• TASK
Look through the data below and return each line where "will" appears.

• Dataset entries
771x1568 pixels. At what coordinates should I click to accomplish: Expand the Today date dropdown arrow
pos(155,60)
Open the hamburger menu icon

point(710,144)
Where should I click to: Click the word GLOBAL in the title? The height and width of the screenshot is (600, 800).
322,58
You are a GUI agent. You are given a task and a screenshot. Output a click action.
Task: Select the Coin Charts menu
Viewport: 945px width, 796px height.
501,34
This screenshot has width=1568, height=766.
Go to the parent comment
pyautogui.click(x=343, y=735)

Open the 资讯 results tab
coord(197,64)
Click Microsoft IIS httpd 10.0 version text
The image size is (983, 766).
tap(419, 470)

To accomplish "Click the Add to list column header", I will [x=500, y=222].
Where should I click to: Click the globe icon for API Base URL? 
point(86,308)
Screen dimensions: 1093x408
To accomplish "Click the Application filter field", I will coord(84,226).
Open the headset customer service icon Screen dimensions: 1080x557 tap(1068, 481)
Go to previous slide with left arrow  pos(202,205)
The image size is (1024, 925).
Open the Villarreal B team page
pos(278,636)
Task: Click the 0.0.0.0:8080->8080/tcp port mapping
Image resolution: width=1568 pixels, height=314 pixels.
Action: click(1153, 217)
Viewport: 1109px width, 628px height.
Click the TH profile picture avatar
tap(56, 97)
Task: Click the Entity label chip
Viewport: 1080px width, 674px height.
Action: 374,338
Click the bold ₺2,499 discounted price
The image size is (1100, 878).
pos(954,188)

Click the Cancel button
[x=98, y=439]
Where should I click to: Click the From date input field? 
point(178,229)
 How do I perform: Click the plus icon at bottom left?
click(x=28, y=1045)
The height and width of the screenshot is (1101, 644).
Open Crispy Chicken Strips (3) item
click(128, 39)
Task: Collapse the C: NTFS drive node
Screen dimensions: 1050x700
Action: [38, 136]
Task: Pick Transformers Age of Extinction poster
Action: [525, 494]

• ANSWER SECTION
To accomplish "Click the Add to list column header", I will [x=500, y=222].
To accomplish "Click the Application filter field", I will coord(84,226).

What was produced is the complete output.